_DIRECTIVE 1_
In the Mbuna tank lighting thread, what corrected dimensions does nycman give for the new tank?
_DIRECTIVE 2_
Write the next post in the Mbuna tank lighting thread, picking up after its final line.
=== SOURCE EXTRACT ===
# Starting very large Mbuna tank - need advise



## nycman (Dec 22, 2018)

I am adding a third large tank to my collection - have 200G mixed reef and 180G freshwater planted. Running reef with 17-21K spectrum and freshwater planted at 5500K.

The new tank will be 205G - 6' by 3' by 3' with typical reef tank set up - ghost overflow and sump with wetdry filter, UV sterilization, filter socks and media filters for carbon, Purigen and bio pellets.

The big question is lighting and spectrum. Am thinking I want to be 10K and above, and so looking at reef lighting from Kessil and GHL Mitras. I am running these on my reef tank. I have read the 12K is a good spectrum from Mbunas, and the Kessil AP700 looks appealing.

Thoughts?


----------



## Deeda (Oct 12, 2012)

Welcome to C-F!!!

Are you sure on the tank dimensions? I get 405G when I use 6' x 3' x 3' which would be an awesome tank size regardless.

I will assume you will not be planting the tank, correct?

I'll let others suggest lighting as I tend to just provide light to see the fish.


----------



## nycman (Dec 22, 2018)

Yes, not sure why I got the dimensions so far off. It will be 60" by 30" by 30" with 3/4 inch glass - a rimless aquarium.


----------



## DJRansome (Oct 29, 2005)

Why would you want to be over 10K for mbuna? I'd go lower...more like the planted tank but more blue and less coloration for plant growth. Not too much blue though as it encourages algae...I remove all the actinic bulbs that come with fixtures. Many do like the 50/50 actinic mix for Africans however.


----------



## nycman (Dec 22, 2018)

That is what I am trying to figure out. I have read that Mbunas look good under higher Kelvin light, esp. the blue Mbunas. Either way, I want a fixture that provides a wide K range. Agree that finding one that can vary from 8000K to 16000K and brightness throught the day, with sunrise and sunset. The GHL mitras do this, along with clouds and storms. But they are expensive.


----------



## nycman (Dec 22, 2018)
=== DATA LISTING ===
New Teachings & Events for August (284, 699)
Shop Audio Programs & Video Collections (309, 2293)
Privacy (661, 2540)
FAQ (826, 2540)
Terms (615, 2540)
===
_TASK OUTPUT 1_
60" by 30" by 30", with 3/4 inch glass, as a rimless aquarium.

_TASK OUTPUT 2_
I have ordered the tank from Miracles in Toronto, and it is larger. Peninsula 72" by 30" by 30", rimless with 3/4" starfire glass - 245 gallons. Going with 300lbs of Texas Holey Rock and a black sand substrate. Plan will be to let it all get dark with algae and not keep it clean with that unnatural looking, actual reef like, bright white bleached appearance. Will have two Kessil A360Xs over the tank creating extreme shimmer. Will run them generally much dimmer than on a reef setup, but programmed with sunset, sunrise, clouds, etc. and with a >10K spectrum. Filtration will be a custom 60" Lifereef wet dry sump with bio ball towers, media filter canisters with carbon, purigen and gfo (fluidized), UV sterilizer, and an algae turf scrubber. Will do semi automatic water changes weekly - 100 gallons each weekend. Am prepared to do medium light plants that can tolerate higher PH, just won't start with them. Plan to overstock, and run it at zero nitrates and phosphates.


----------



## nycman (Dec 22, 2018)

btw, I have been doing reef tanks for 20 years, freshwater planted for a bit more, and had successful african cichlid tank in the 90s that was 75 gallons. Since then only planted and reef. Branching back out to african cichlids. Current tanks are 200G reef and 180G planted with Discus.


----------



## Deeda (Oct 12, 2012)

Sounds like a very cool tank and I'm looking forward to seeing it when you get it!!


----------



## nycman (Dec 22, 2018)

New 240G tank has arrived and filled. It is drilled for overflow and custom sump, sump is being shipped this week. 66" custom Lifereef four chamber wet dry system. So in meantime have tank filled to below return line bulkhead holes. Heated tank to 78F, connected to Apex for temp and PH measurement. Jury rigged bio filtration using freshwater mature freshwater cannister filter with only bio media in it. This is always connected to one of my systems to use to fast start cycles or for emergency new tank set ups. Added 5 comets this weekend, and all are still thriving. Will do 55G water change once a week until fully cycled.

Running three (not two) Kessil A360X Tuna Blues on a Spectral Controller X, for sunrise, sunset dimming and clouds, etc. Will run around 10000K peak, with sunrise sunset more blue.

Sump design diagram attached.

I plan to do AquaUV 15W UV sterilization.

Will run carbon in 2/3 of filter media reactors.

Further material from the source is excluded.